Но не будем торопиться. Сам Маркс обладал чувством времени и знал толк, говоря о вызревании истории. Все так перепуталось в нашей жизни, в наших привычках, даже в нашей душе, в каждом ее закоулке, между карикатурой и подлинным образом, между вечным принципом и его земным воплощением существует такая взаимосвязь и такая общность, что невозможно одним махом без скачков и ложных движений отличить хорошее от самого что ни на есть плохого. Но разве недостаточно того, что мы знаем свою цель? Речь идет не о том, чтобы знать все, а о том, чтобы отыскать вечное, которое одно только способно обеспечить биение пульса и постоянное обновление. У нас есть либерализм, более того, различные формы либерализма, но все они вызывают омерзение: это низкое попрошайничество у лакеев истории. Некоторые люди, имея в виду именно нас, употребили термин «неохристиане»: христианство до такой степени оказалось в забвении, что каждый раз, когда оно утверждает свое самое скромное присутствие, это воспринимается как потрясение его основ. Нет, христианство не латает свою одежду заплатками из кусочков современности. В его тунике нет швов. «Неохристиане», нет, нам не подходит это декадентское название, нам чужд компромисс между сиюминутными вожделениями и расплывчатыми академическими прогнозами. Либо христианство ограничивает себя земным ходом дел, либо оно движет историей: если возникающие сегодня новые мифы подтверждают свою истинность тем, что высекают искру справедливости в сердцах людей, то мы доходим до истоков справедливости, как таковой, и должны суметь превзойти их в справедливости. Обновлению подлежим только мы сами.

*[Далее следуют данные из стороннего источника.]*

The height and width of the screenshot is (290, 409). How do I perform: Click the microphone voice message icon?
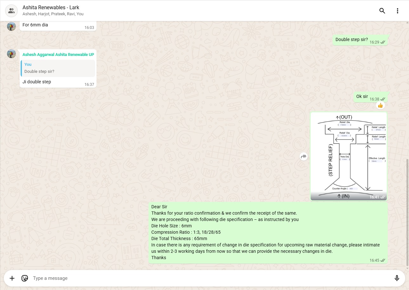click(397, 278)
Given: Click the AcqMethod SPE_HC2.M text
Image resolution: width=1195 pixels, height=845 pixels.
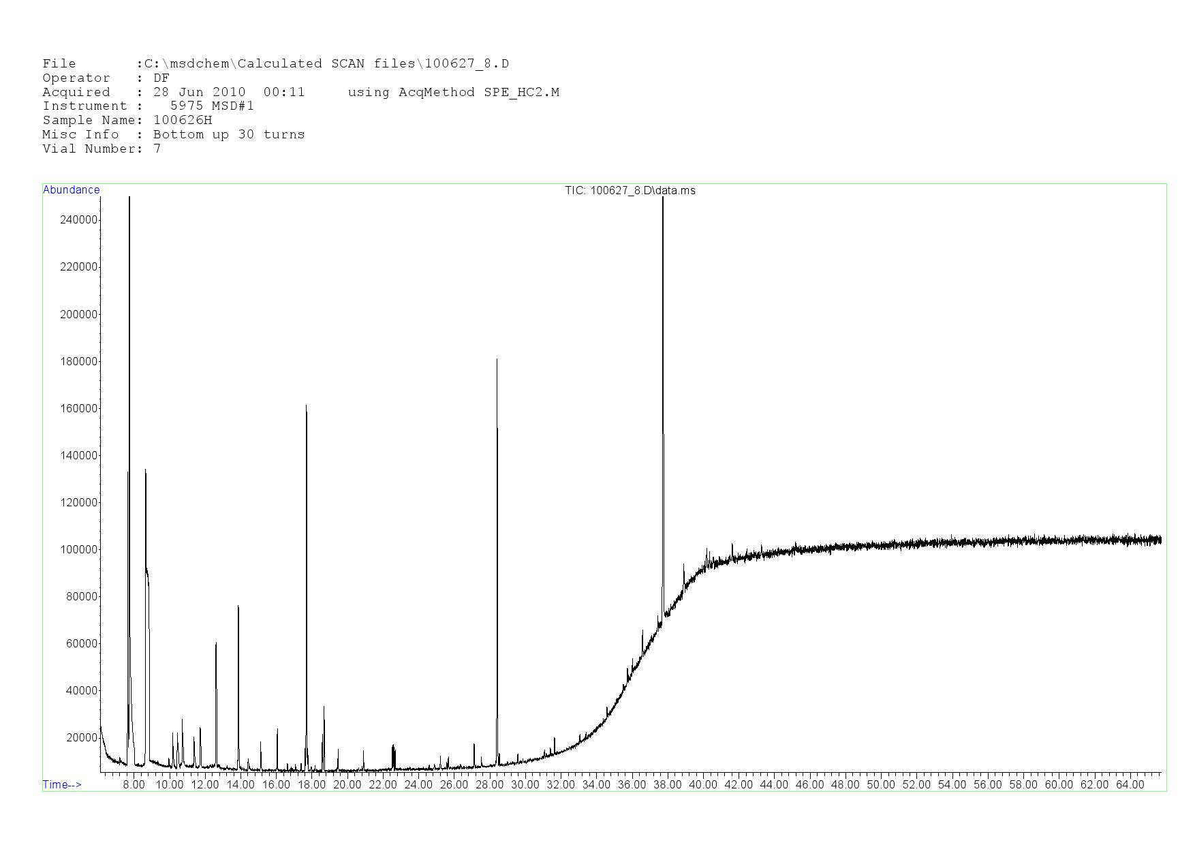Looking at the screenshot, I should (x=453, y=93).
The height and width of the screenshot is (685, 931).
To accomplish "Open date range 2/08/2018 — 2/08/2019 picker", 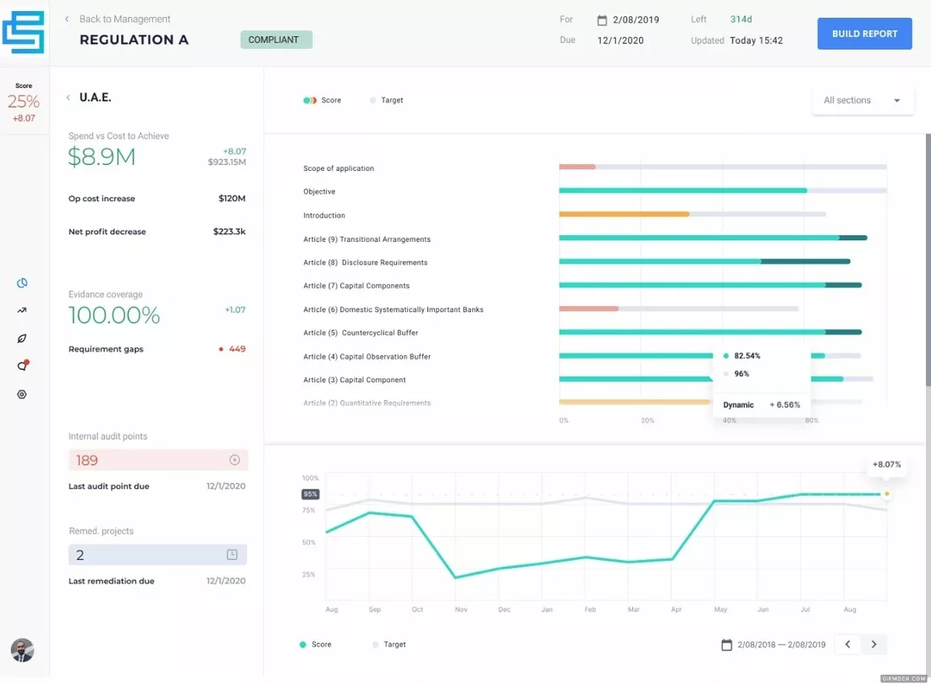I will [x=773, y=644].
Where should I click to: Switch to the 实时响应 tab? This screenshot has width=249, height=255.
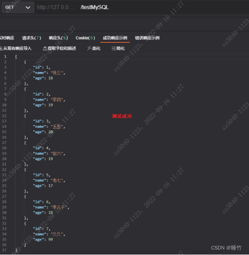pyautogui.click(x=7, y=38)
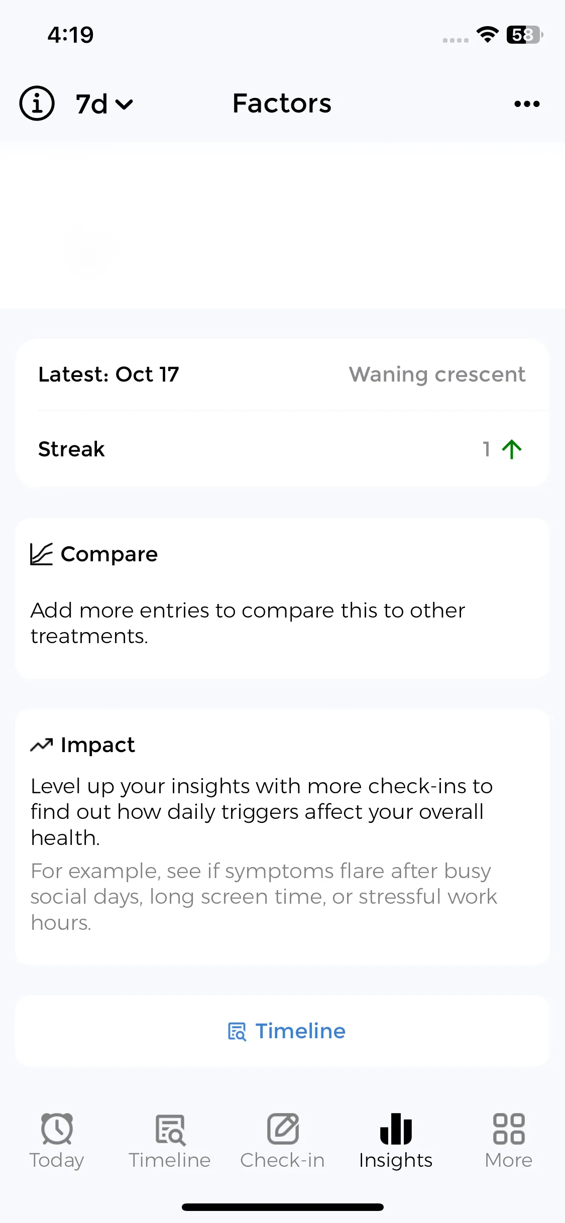
Task: Switch to the Today tab
Action: coord(57,1141)
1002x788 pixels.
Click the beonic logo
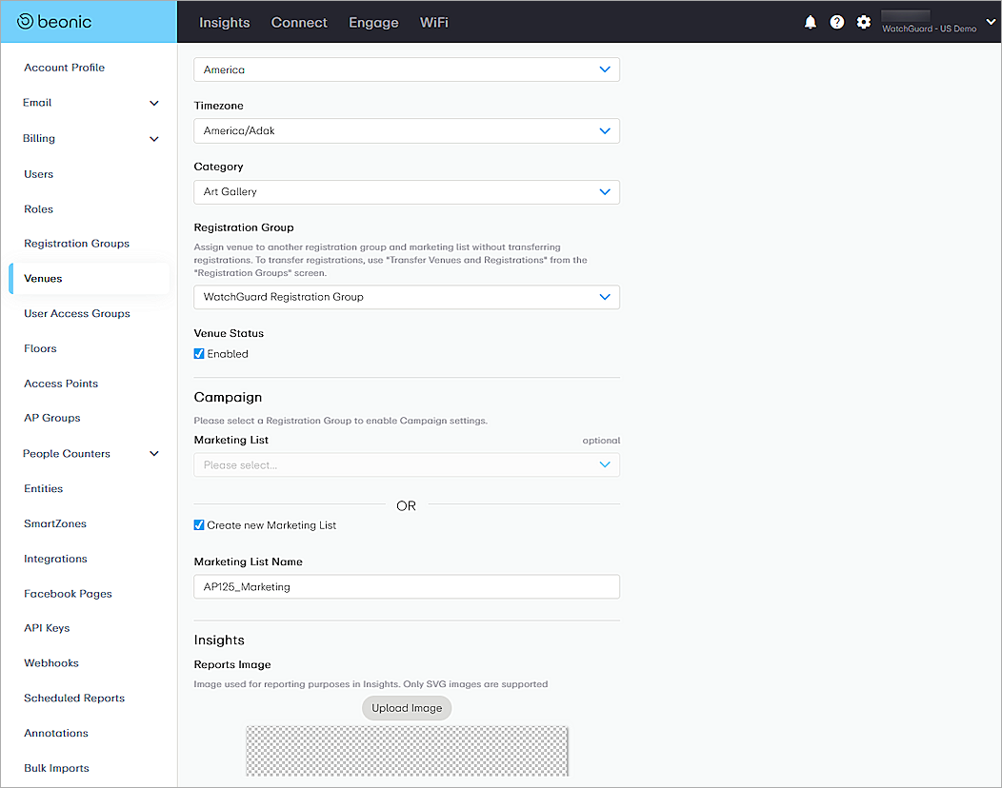(59, 21)
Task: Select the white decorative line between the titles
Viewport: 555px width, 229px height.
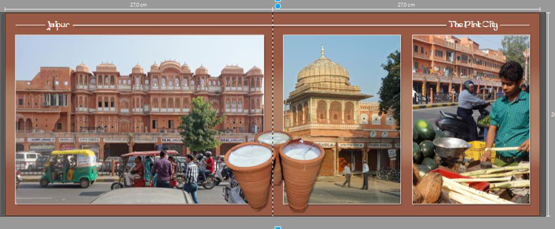Action: point(258,25)
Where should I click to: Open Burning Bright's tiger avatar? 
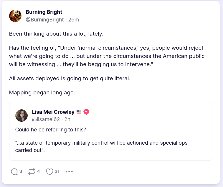(15, 16)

Нет, надо принимать решение и действовать незамедлительно, ибо время торопит нас: либо ограничиться противостоянием чуждым обществам, руководствуясь исключительно чувством неприязни, плохим настроением или заботясь о безопасности, либо взять наконец инициативу в свои руки во имя пришествия Царства Божьего.
Во всех атеистических музеях СССР висит плакат безбожников, который заставляет кое о чем задуматься. На нем папа держит на плече винтовку с крестом на конце, неся вахту у сейфа, из которого течет кровь. Папа на этом плакате стоит там, где менее хитроумные западные коммунисты помещают простого священника.
И в самом деле, так лучше, ибо папа является символом целостного бытия церкви. Верно ли, что современный мир довел церковь до того, что она утратила самое свою сущность? Если да, то как могу я оставаться еще хотя бы на мгновение в этом опустевшем теле? Если нет, то мне следует обратить свой взор к свету, идущему от него, и задуматься о своих грехах. Недавно меня попросили ответить на вопрос: «Почему я христианин»? Я сказал, что (в сугубо декларативном смысле) быть можно только кавалером ордена Почетного легиона, что первичный и естественный для христианина вопрос звучит так: «В чем я не являюсь христианином»? а если заставить его таким образом поразмыслить о себе самом и о христианском мире, то этот вопрос приобрел бы тогда некоторый оттенок печали: «Почему я еще остаюсь христианином (и особенно католиком)?»
Для большей ясности здесь необходимо сделать несколько пояснений[90]: Христианин занимает среди людей особое положение. Как гражданин двух миров — естественного и сверхъестественного, земного и божественного — он живет в первом, разделяя потребности и заботы всех, а получает свое развитие не только как христианин, но и как человек, во втором. Первичным социальным порядком, очагом, в каждое мгновение согревающим всю его жизнь, является не видимое тело, составленное из людей и институтов, а духовный социальный порядок, образуемый телом и душой церкви. Всякая другая жизнь сосредоточивается в нем: его дружеские связи и узы любви, его обязанности и намерения приобретают в этом свое подлинное значение, они преображаются. В своей жизни христианин вынашивает мысль о другой жизни, он пребывает среди людей, храня в своем сердце тайну. Он то оставляет эту тайну, то вновь обретает ее (и многие люди принадлежат к этой жизни, не называя себя христианами), но он является христианином в собственном смысле слова, только если так или иначе принадлежит этому порядку, живет жизнью церкви.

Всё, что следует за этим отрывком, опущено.